[Objective] Reproduce the material below character for character, starting with the line that contains "Click the PSVersion" and continuing through the line that contains "pyautogui.click(x=314, y=239)", with both of those lines included.

<<<<

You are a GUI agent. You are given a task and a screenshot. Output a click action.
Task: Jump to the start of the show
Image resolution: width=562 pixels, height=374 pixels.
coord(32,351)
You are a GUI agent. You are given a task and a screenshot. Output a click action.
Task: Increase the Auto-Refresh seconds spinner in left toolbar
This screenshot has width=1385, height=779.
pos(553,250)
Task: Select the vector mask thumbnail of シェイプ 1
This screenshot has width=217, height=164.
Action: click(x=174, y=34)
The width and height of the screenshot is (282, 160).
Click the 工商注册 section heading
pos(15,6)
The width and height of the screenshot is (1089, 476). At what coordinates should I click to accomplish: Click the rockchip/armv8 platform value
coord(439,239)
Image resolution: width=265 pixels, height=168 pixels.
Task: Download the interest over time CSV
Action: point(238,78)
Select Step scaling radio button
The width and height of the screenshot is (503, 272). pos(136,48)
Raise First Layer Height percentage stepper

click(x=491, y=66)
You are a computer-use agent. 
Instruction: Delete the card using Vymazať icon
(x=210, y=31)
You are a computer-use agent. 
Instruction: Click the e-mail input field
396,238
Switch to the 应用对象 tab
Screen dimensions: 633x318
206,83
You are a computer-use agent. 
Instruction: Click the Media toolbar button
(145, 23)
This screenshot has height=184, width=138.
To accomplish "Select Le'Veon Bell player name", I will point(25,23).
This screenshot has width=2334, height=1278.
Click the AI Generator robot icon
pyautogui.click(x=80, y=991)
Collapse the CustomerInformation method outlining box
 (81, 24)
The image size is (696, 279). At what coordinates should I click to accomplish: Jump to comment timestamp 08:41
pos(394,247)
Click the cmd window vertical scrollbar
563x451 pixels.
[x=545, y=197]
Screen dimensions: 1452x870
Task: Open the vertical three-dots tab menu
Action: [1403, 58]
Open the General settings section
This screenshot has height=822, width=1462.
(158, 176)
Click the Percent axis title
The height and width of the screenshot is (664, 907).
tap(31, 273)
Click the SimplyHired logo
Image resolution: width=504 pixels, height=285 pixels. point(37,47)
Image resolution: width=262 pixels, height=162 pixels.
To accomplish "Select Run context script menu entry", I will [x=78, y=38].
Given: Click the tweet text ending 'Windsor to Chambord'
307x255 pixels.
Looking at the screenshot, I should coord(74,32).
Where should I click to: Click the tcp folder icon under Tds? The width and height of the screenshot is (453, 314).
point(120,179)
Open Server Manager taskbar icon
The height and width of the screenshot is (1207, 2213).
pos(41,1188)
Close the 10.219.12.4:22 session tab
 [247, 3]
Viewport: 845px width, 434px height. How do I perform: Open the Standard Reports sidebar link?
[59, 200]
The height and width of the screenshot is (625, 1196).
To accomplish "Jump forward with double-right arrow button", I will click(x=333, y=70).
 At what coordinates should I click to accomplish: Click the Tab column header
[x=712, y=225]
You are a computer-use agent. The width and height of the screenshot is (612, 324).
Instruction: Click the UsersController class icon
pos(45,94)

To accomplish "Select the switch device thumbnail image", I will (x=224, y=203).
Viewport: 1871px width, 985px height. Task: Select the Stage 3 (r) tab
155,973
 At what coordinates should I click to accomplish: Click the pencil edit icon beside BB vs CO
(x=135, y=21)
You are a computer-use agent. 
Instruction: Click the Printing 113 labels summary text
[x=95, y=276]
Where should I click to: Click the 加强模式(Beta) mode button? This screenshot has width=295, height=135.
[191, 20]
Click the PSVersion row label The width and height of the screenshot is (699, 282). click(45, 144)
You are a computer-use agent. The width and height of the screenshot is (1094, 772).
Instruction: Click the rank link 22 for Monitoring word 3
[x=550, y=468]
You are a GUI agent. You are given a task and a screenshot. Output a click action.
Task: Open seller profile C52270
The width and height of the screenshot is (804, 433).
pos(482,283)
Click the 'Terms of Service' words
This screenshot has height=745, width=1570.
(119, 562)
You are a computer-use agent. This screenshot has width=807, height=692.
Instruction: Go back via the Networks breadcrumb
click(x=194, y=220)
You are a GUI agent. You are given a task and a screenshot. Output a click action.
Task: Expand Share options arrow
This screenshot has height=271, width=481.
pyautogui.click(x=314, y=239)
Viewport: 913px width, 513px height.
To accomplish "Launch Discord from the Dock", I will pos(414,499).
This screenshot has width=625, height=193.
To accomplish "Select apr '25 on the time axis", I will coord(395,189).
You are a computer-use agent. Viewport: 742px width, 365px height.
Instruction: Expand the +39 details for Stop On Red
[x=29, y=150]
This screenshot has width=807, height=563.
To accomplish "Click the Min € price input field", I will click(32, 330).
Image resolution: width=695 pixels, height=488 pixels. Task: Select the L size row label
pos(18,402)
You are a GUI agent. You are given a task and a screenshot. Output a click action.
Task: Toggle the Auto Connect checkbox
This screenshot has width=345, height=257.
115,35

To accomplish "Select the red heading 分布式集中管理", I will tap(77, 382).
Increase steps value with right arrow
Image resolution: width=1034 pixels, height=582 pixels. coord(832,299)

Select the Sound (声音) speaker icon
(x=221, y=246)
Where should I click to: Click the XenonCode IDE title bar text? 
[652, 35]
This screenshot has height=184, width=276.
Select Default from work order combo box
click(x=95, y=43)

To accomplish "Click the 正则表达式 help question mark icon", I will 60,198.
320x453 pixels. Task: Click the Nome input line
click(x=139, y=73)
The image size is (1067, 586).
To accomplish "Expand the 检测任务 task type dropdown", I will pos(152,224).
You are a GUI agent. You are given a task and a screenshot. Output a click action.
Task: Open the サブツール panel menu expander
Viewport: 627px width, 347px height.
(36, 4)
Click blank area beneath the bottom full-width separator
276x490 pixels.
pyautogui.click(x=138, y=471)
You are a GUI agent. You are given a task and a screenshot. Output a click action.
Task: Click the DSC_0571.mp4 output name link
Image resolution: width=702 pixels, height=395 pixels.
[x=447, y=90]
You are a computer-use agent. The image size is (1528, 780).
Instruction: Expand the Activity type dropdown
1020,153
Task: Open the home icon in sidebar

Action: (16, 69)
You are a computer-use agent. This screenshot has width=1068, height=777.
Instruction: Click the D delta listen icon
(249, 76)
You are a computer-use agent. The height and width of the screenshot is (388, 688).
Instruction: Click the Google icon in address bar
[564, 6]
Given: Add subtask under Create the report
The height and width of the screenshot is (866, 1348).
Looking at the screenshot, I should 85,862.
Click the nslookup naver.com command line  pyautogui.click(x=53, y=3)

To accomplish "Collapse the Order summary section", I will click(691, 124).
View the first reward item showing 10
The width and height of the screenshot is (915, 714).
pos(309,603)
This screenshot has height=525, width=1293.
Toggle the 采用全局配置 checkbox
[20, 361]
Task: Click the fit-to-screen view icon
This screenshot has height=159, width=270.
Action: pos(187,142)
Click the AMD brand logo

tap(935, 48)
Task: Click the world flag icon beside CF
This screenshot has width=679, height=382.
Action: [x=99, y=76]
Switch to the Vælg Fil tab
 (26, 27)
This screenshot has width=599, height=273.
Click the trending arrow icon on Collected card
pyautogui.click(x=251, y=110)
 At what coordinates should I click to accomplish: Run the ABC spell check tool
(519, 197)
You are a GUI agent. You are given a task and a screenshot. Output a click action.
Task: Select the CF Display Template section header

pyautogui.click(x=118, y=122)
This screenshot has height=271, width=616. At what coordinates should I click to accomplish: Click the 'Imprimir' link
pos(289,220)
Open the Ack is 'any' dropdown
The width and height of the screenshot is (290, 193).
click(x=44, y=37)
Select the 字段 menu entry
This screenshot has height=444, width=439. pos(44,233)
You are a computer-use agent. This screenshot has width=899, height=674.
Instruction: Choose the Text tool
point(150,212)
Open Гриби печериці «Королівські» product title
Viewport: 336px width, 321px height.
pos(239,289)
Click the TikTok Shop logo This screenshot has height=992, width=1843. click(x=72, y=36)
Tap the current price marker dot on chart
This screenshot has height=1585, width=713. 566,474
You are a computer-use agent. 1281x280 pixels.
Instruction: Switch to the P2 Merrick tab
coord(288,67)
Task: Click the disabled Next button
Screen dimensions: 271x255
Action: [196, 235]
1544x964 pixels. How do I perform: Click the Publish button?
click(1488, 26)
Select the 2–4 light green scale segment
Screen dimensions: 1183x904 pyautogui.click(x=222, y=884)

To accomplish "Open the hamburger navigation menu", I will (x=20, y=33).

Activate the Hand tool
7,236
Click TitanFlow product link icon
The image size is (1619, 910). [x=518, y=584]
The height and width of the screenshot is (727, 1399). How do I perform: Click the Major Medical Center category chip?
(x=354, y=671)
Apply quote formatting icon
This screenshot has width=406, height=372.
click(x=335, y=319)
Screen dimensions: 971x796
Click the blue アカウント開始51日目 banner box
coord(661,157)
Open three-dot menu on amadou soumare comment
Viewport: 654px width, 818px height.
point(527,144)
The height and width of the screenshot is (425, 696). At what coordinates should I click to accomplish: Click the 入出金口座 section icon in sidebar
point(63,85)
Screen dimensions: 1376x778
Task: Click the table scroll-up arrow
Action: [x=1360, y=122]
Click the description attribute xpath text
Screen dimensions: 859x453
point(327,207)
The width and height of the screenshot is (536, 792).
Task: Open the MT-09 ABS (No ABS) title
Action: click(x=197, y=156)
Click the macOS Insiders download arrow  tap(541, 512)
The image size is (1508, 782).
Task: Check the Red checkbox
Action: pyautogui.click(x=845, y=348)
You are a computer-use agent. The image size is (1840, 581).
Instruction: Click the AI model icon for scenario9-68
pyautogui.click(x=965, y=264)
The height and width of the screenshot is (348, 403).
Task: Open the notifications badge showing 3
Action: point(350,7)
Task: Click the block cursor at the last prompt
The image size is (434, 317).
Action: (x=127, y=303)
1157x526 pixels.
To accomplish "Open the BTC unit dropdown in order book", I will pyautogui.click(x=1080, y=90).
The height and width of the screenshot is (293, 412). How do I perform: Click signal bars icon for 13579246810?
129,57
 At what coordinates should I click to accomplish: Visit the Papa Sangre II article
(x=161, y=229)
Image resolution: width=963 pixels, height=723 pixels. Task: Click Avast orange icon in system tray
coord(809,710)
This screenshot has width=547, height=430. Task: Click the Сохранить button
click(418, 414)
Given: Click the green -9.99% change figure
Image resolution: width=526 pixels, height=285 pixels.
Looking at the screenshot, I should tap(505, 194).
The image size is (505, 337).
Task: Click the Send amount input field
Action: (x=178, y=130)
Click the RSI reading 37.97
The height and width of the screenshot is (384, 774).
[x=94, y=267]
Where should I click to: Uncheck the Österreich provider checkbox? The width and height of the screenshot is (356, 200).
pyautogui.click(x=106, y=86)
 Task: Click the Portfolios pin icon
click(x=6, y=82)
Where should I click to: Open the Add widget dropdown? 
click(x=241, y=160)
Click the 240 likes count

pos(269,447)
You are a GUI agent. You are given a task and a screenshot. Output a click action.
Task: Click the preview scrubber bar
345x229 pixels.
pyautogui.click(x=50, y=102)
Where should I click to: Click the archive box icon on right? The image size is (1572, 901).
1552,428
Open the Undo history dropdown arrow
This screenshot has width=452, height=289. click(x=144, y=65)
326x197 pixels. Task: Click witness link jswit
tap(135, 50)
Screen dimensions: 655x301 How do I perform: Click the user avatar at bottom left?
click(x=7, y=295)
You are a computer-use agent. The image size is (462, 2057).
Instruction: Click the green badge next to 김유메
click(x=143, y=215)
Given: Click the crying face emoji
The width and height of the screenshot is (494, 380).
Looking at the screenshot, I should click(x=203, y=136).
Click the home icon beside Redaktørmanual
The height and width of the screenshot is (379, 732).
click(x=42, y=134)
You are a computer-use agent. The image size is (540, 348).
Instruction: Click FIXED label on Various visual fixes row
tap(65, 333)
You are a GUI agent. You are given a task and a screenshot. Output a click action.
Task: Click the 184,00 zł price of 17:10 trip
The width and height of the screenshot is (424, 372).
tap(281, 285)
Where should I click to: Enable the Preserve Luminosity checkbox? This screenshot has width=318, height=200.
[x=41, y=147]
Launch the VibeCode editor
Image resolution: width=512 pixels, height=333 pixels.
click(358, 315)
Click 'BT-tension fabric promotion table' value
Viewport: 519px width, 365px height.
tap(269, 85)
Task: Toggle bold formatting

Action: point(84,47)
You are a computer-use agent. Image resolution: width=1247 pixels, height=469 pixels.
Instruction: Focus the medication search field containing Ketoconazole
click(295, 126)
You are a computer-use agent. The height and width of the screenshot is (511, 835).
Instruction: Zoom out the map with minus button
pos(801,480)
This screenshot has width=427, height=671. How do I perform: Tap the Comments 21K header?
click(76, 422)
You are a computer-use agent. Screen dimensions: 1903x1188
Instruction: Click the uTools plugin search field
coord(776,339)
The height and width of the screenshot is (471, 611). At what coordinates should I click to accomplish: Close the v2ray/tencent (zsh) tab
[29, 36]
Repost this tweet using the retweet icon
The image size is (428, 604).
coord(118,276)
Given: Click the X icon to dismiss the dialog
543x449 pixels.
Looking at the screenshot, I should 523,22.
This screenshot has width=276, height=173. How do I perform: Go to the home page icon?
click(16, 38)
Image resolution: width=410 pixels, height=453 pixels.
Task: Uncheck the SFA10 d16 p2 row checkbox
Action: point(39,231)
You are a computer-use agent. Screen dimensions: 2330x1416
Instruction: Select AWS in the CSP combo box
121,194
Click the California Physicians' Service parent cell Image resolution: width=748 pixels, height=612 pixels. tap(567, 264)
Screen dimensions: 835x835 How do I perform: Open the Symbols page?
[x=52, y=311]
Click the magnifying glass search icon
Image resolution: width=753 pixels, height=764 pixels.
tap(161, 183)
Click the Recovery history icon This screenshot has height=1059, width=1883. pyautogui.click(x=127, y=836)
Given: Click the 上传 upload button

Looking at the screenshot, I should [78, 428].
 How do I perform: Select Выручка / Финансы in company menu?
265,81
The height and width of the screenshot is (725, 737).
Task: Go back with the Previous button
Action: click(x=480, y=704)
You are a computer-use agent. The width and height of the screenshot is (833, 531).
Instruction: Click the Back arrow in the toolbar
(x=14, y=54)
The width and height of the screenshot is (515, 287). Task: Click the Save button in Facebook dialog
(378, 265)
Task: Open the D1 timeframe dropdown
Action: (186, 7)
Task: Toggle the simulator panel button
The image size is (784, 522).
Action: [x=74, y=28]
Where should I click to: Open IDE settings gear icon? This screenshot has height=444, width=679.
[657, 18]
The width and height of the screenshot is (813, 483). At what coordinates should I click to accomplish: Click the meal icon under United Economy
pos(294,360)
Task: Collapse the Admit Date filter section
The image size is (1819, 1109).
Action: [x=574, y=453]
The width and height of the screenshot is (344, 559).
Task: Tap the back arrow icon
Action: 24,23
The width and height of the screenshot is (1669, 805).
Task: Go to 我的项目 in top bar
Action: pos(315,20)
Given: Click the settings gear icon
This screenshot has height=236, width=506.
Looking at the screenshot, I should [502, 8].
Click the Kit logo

>>>>

[Result of this exercise]
Click the PSVersion row label The width and height of the screenshot is (699, 282). click(45, 144)
You are a computer-use agent. The width and height of the screenshot is (1094, 772).
Instruction: Click the rank link 22 for Monitoring word 3
[x=550, y=468]
You are a GUI agent. You are given a task and a screenshot. Output a click action.
Task: Open seller profile C52270
The width and height of the screenshot is (804, 433).
pos(482,283)
Click the 'Terms of Service' words
This screenshot has height=745, width=1570.
(119, 562)
You are a computer-use agent. This screenshot has width=807, height=692.
Instruction: Go back via the Networks breadcrumb
click(x=194, y=220)
You are a GUI agent. You are given a task and a screenshot. Output a click action.
Task: Expand Share options arrow
This screenshot has height=271, width=481.
pyautogui.click(x=314, y=239)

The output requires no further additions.